Of Plymouth Plantation

Bradford's writing is very typical of the time period. In fact, it fits so well that I am beginning to wonder if these examples of early American literature were specifically picked out to make a point, or if the style really was that consistent.

The first passage in the book by Bradford shows how most people attributed the events that happened in life to God. He writes about a young man who was making fun of all the people who will die on the boat ride, when he himself is the first to get sick and die (Bradford 15). In the second passage in the book, Bradford talks about how it was God's will that a sailor was saved (Bradford 64).

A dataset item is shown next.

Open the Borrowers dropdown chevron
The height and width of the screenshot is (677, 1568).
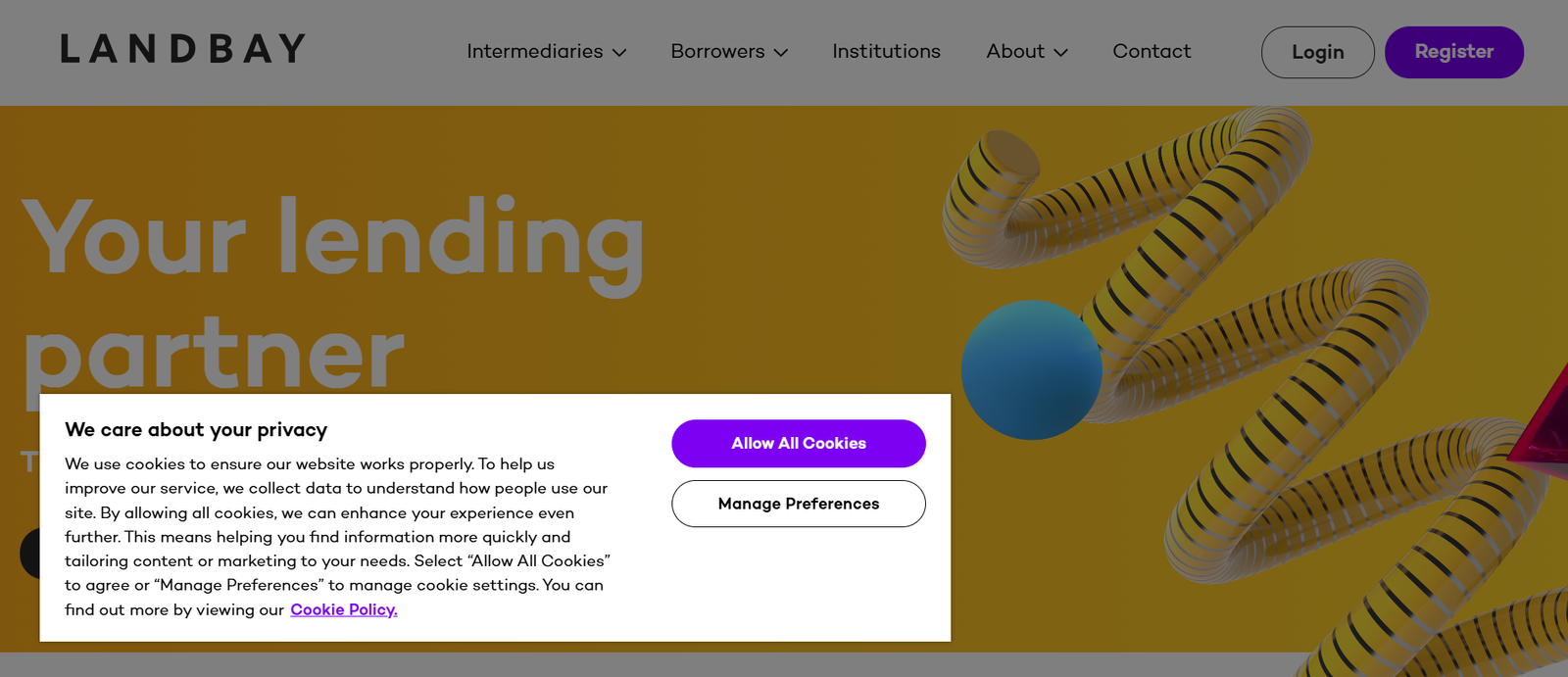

Even though Bradford was a Pilgrim instead of a Puritan, his writing still had references to God's influence in events.

Another Puritan quality that Bradford's writing had was that unadorned style. With some writers, reading their prose is like to reading poetry, but such is not he case with Puritan style writing. Bradford's work is very plain, and in my opinion the stark honesty in Bradford's writing is not nearly as charming as that in the stories we read earlier this week. That is not to say that I found the writing bad, in fact I rather liked it when he wrote about how the healthy people took care of the sick people.

He even makes references to scripture in his writing, a very Puritan quality. When he talks about how the Pilgrims landed in America, he mentions how some apostles were received in a foreign land (Bradford 65). Most Puritan writing has a lot of references to the bible in it, and so does Bradford's writing. All of the references to the bible really make me think about how little of it that I have actually heard about. I had never heard anything about the story Bradford mentioned in his story. I guess people during that era knew their bibles a lot better than people do now.

Bradford, William. "Of Plymouth Plantation." Comp. Jeffrey D. Wilhelm, Ph.D. and Douglas Fisher, Ph.D. Glencoe Literature. American Literature ed. Columbus: McGraw-Hill Companies, 2009. 97-99. Print.